In most cases, women are the cause. The explanation is very simple: there are two hostesses under the same roof. Mother and daughter or mother-in-law and daughter-in-law - often does not matter. In any case, the old mistress does not want to give up her leading role in the house, but the new one also has her own view of the way of life, she wants to change something, remake, improve.

In fact, an apartment from an isolated one becomes a communal one, where two families live and where both housewives have equal rights, with the only difference that close people live under the same roof.

From this, however, the number of conflicts does not decrease, but increases. The mother or mother-in-law, on the rights of a loved one, considers it necessary to give the young mistress advice where an outsider would not notice an oversight.

The situation, as a rule, is not saved even by the fact that the young wife is studying (working) or the mother-in-law (mother) is sick. There is always time for criticism or discontent. And this is done out of the best intentions, from the desire to prompt, advise how to do it better and more correctly.

In doing so, an elderly woman wants to feel her usefulness to the young, wants to help them at first in creating a friendly and strong family. And every rejected advice is a reason for resentment and quarrel.

Life convinces: all misunderstandings cannot be avoided, but it is not only possible, but also necessary to reduce the number of conflicts. First of all, in accordance with the norms of etiquette, a young couple should in every possible way emphasize their respect for their mother-in-law (mother-in-law), showing concern for her. Any advice, even if you are not going to follow it, is accepted with gratitude. If there is a threat of conflict, the young should nip it in the bud. This behavior does not humiliate - it elevates a person as a person.

A lot, of course, in cohabitation with a young couple depends on the mother-in-law (mother-in-law).

  • It must minimize interference in the lives of young people.
  • It must be remembered that this advice at the wrong time causes a backlash.
  • Restrain yourself, do not show your displeasure for any reason.
  • Don't ask your son-in-law or daughter-in-law to call yourself a mother.
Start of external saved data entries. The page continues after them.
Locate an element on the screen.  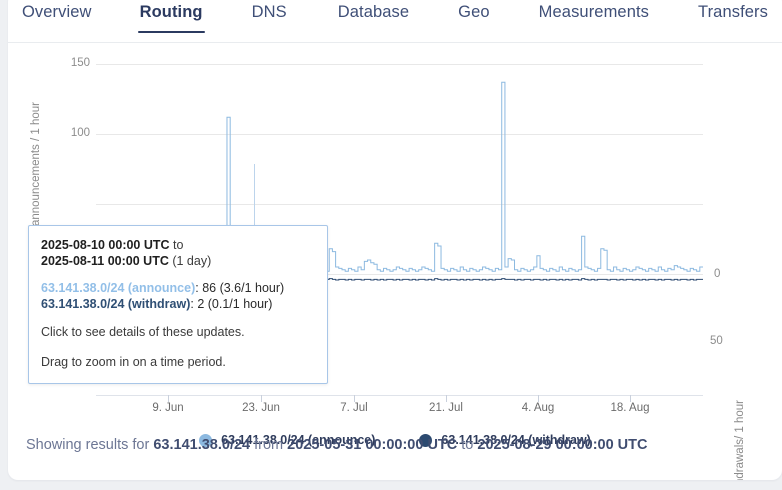
tab-transfers-label: Transfers is located at coordinates (733, 12).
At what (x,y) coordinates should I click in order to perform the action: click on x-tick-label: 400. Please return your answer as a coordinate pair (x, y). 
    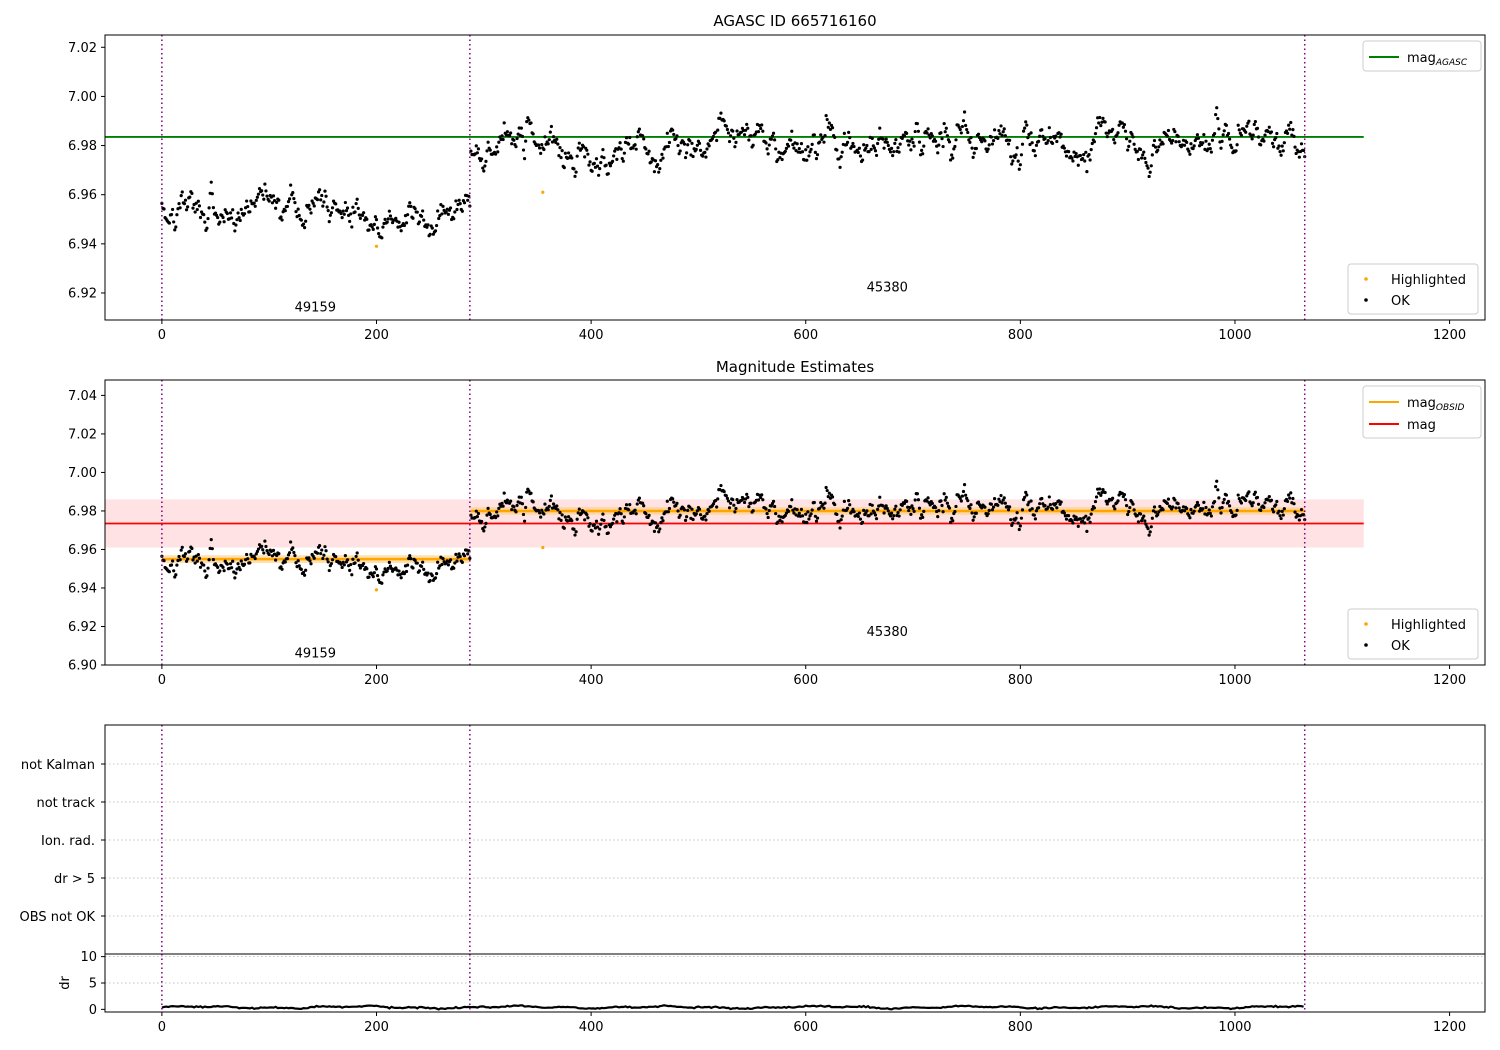
    Looking at the image, I should click on (592, 1028).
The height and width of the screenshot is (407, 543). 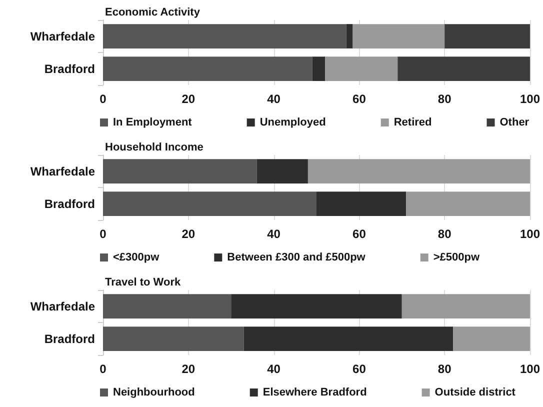 I want to click on chart-title: Travel to Work, so click(x=144, y=282).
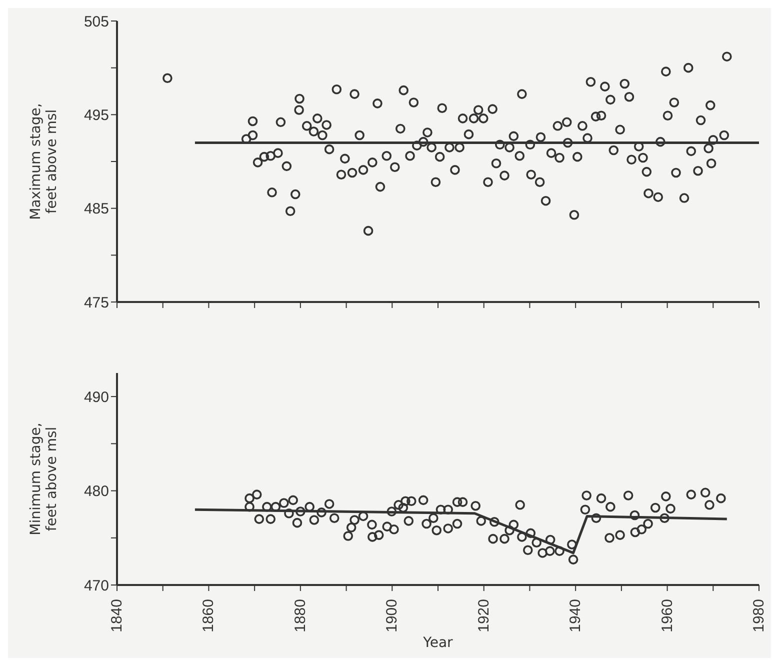  I want to click on x-tick-label: 1960, so click(667, 616).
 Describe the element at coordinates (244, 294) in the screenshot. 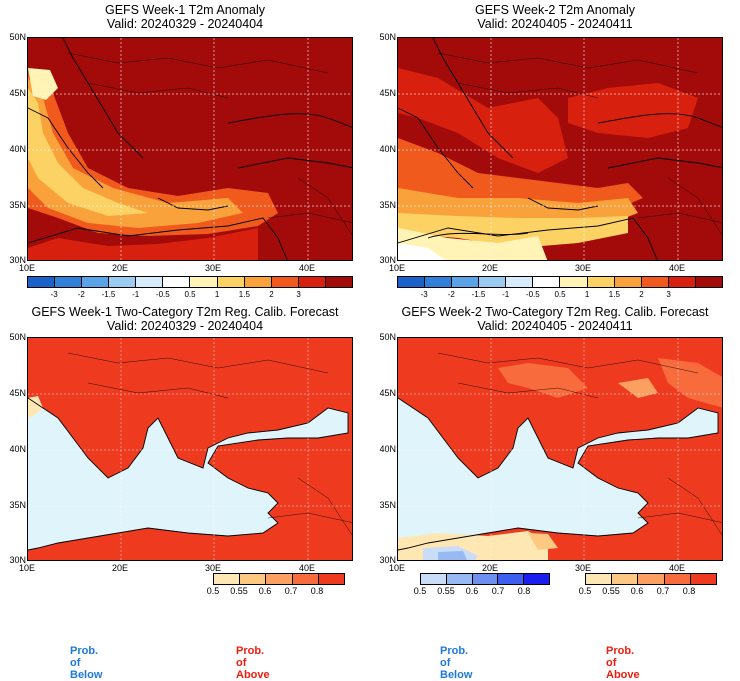

I see `colorbar-tick-label: 1.5` at that location.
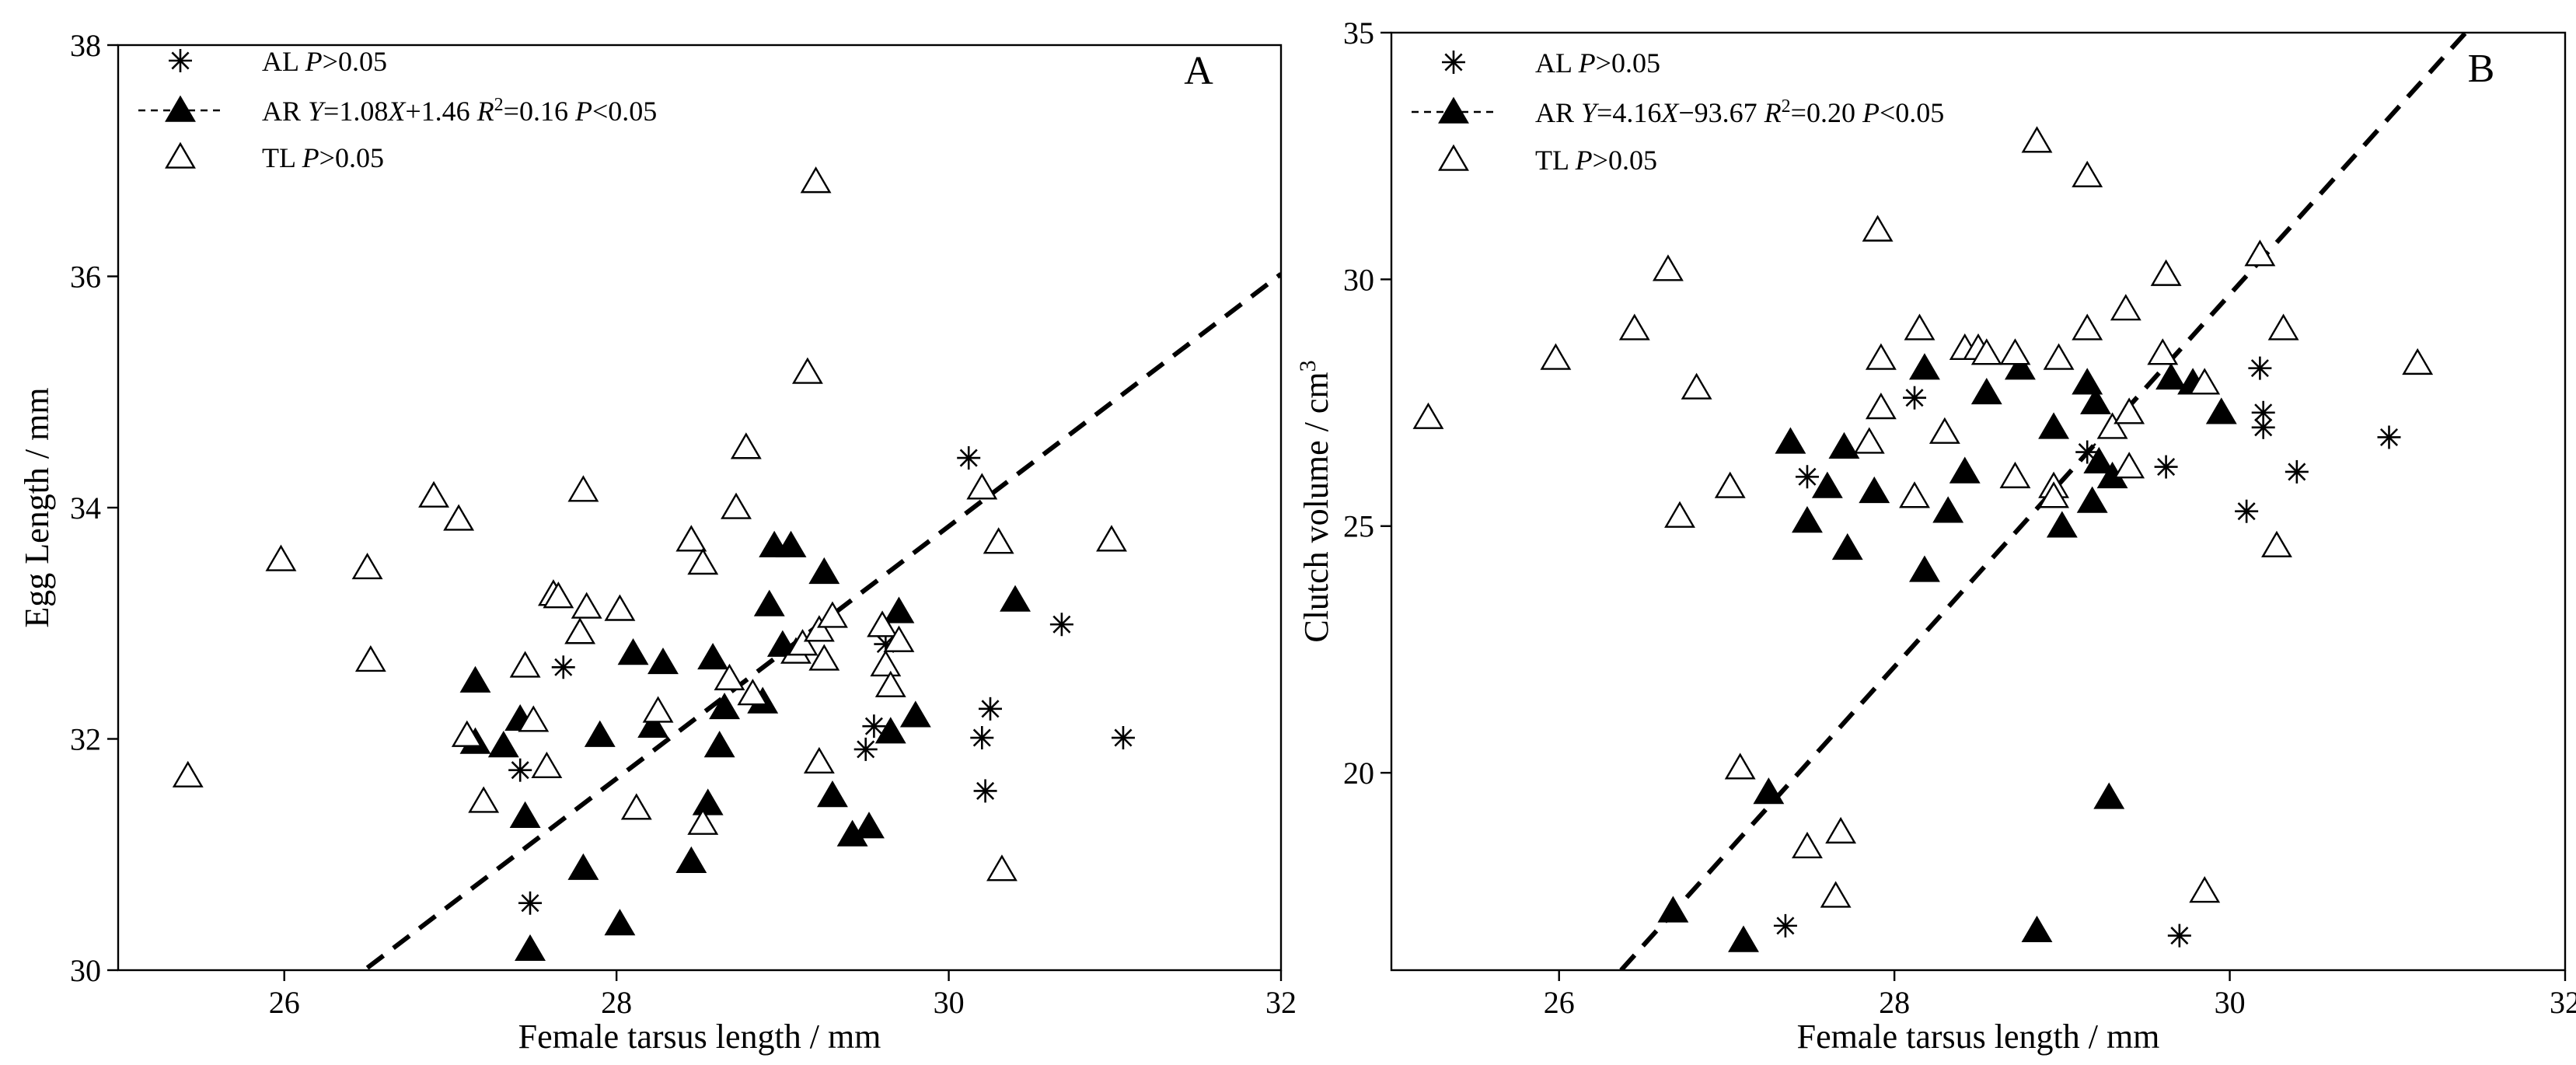 This screenshot has width=2576, height=1065. What do you see at coordinates (950, 1002) in the screenshot?
I see `x-tick-label: 30` at bounding box center [950, 1002].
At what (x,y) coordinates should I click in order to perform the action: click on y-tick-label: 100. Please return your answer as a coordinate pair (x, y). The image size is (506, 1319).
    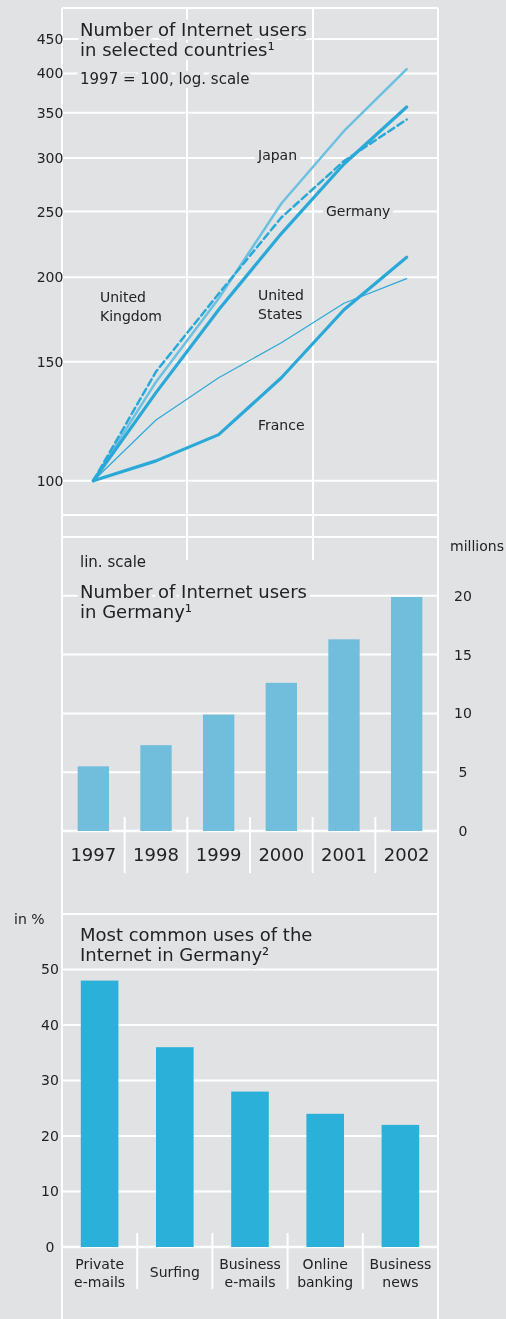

It is quite permissible (and even more acceptable - the mother is still one) address by name and patronymic. Etiquette allows it.
  • Do not discuss the actions of the son-in-law in the presence of the daughter and the daughter-in-law in the presence of the son. Thus, you not only show tactlessness, but also turn them against yourself. Critical remarks are best made tactfully and without witnesses. Better yet, keep silent.
  • Do not use yourself, your youth as an example. It will not be useful.
  • Do not give unsolicited advice, let alone instructions. Phrases like “your room is dirty” or “you need to wash the dishes after you right away” - interference in someone else's life. Although young, they are close to you, but they have their own family and their own life.
  • More often remember your own youth, how you lived under the same roof with your mother or mother-in-law, how many insults you had to endure. This will help you avoid their mistakes, and peace and tranquility will reign in the house.
  • What should be the etiquette in dealing with other relatives?

    The reader may find this chapter superfluous. “What it says has not been observed for a long time,” he says. Perhaps he will be wrong. After all, to observe is one thing, but to know is quite another. We assure you: there will certainly be a moment in life when this knowledge will be useful to you.

    when visiting a husband in the presence of other ladies, give preference to his wife. For this, he has a lot of other possibilities.